* **REQUIRED WORK**:
Transcribe the passage from the interview text, starting with "Ashley: When I" and going on through "to both sides.".

I'm still trying to learn to be more proud and reclaim my culture. To be Samoan, other than my experience, the values are the same - we value family, being together, we care about serving communities, serving others, and respecting elders. It's the same, so even if I don't feel like I'm Samoan enough, actually, the values I have are the same as other Samoans.
Elina: And what is it like with your Chinese heritage? How does that play into your life or your identity?
Ashley: When I say I'm Samoan-Chinese people don't really have an issue with it. Some people have pointed out ‘you don't really look Chinese.’ And it’s hard. It’s like, ‘yeah, I'm a little bit Chinese’ [laughs]. Or even to Chinese people, because I've worked with Chinese people in retail, and they're just like, ‘Oh, wouldn’t have guessed you are Chinese.’ So it is a bit of like, ‘Am I Samoan? Am I Chinese? How do I fit in with both?’ when I talk to both sides.
Elina: I guess, again, it’s that sense of belonging or being part of some cultures, that feeling of acceptance. I hope if we share those stories, so many people would resonate and some people might change their minds about how they think about that ‘enoughness’ and how they treat themselves and other people too. And also question where this came from, you know?... Before we started recording, you told me that you're graduating soon, so tell me about that! What did you study? How did you get into it?
Ashley: I pursued commerce and law, but I finished with just law because commerce is not for me. I thought it was for me. In high school, I was like, ‘Yeah, I can do this. I love accounting.’ I think I conditioned myself because my dad studied commerce and law at uni, and he was really good at accounting. And I thought because I was good at it, that I could actually enjoy it or carry on with it. But university, [laughs] it was not what I expected. And I found out very early that this wasn't for me, so I pursued law. And that's what I'm graduating with.

* **DATA EXCERPTS**:
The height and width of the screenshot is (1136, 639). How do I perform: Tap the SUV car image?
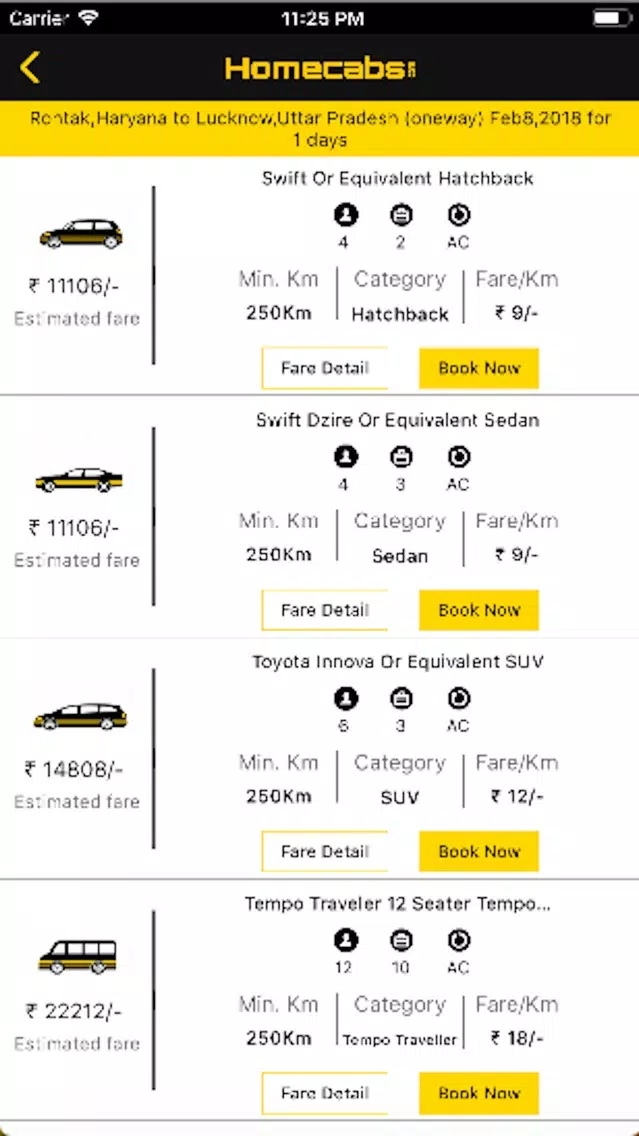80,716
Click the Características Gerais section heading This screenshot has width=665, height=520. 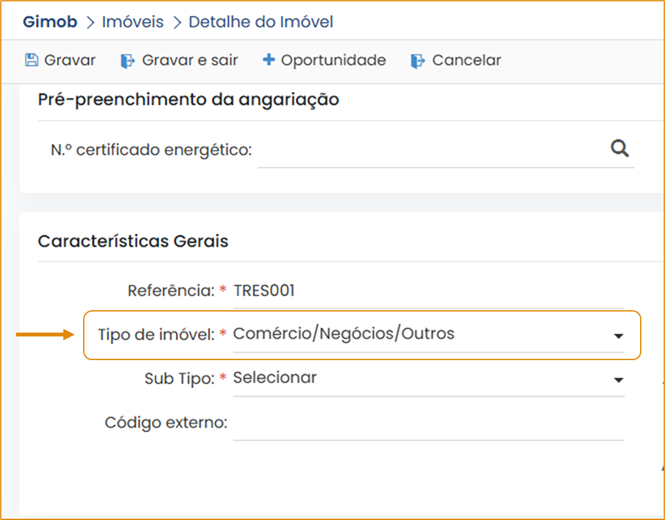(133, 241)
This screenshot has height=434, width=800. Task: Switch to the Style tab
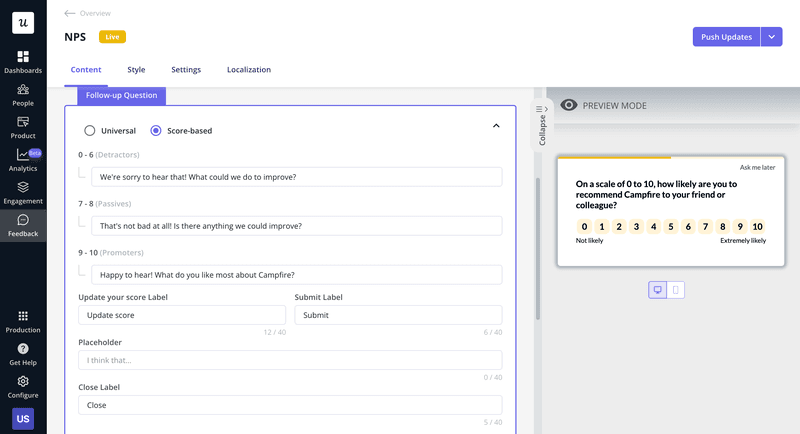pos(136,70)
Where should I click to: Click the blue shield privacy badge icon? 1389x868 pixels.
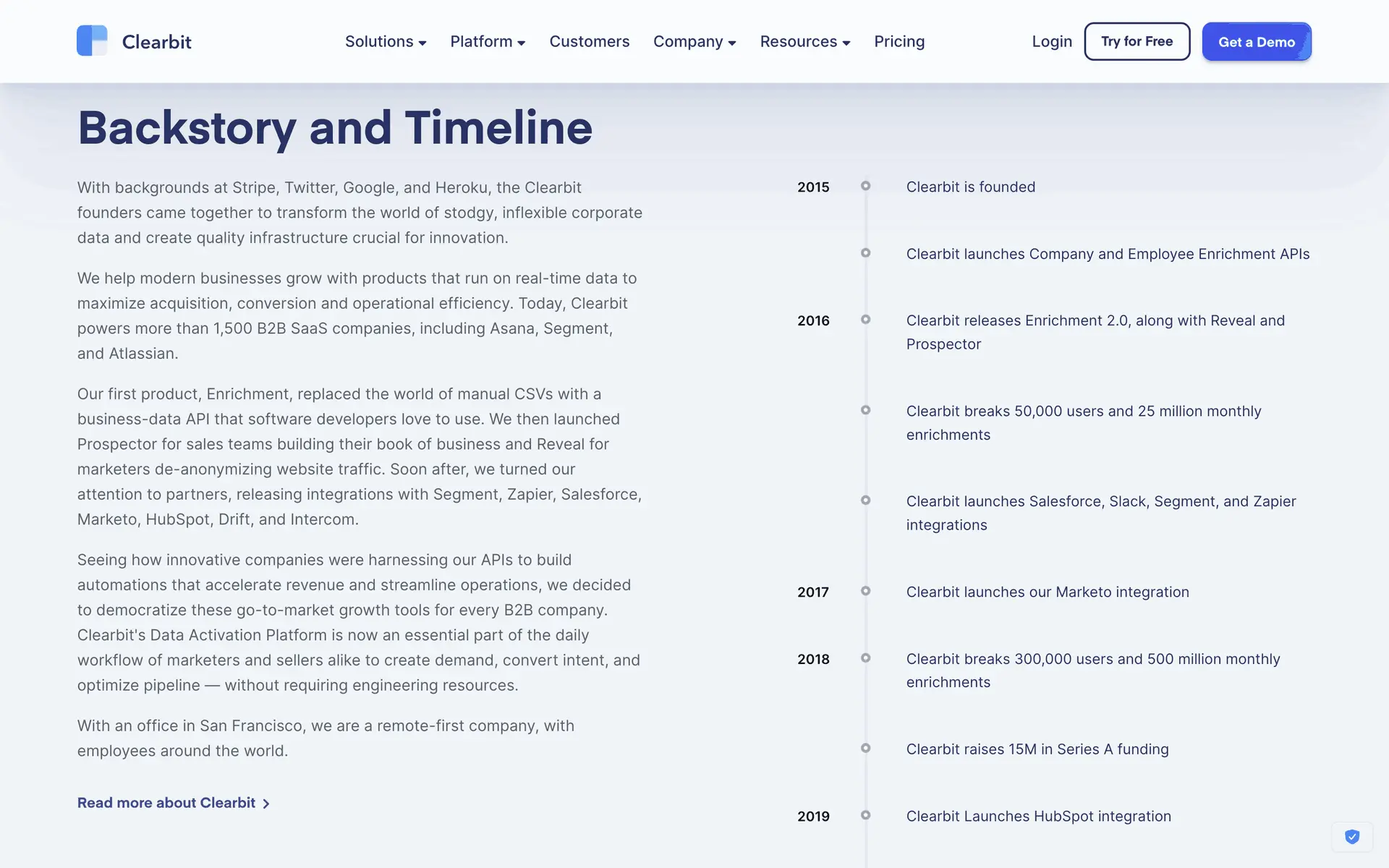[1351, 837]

* **COMPLETE OUTPUT**:
Ashley: When I say I'm Samoan-Chinese people don't really have an issue with it. Some people have pointed out ‘you don't really look Chinese.’ And it’s hard. It’s like, ‘yeah, I'm a little bit Chinese’ [laughs]. Or even to Chinese people, because I've worked with Chinese people in retail, and they're just like, ‘Oh, wouldn’t have guessed you are Chinese.’ So it is a bit of like, ‘Am I Samoan? Am I Chinese? How do I fit in with both?’ when I talk to both sides.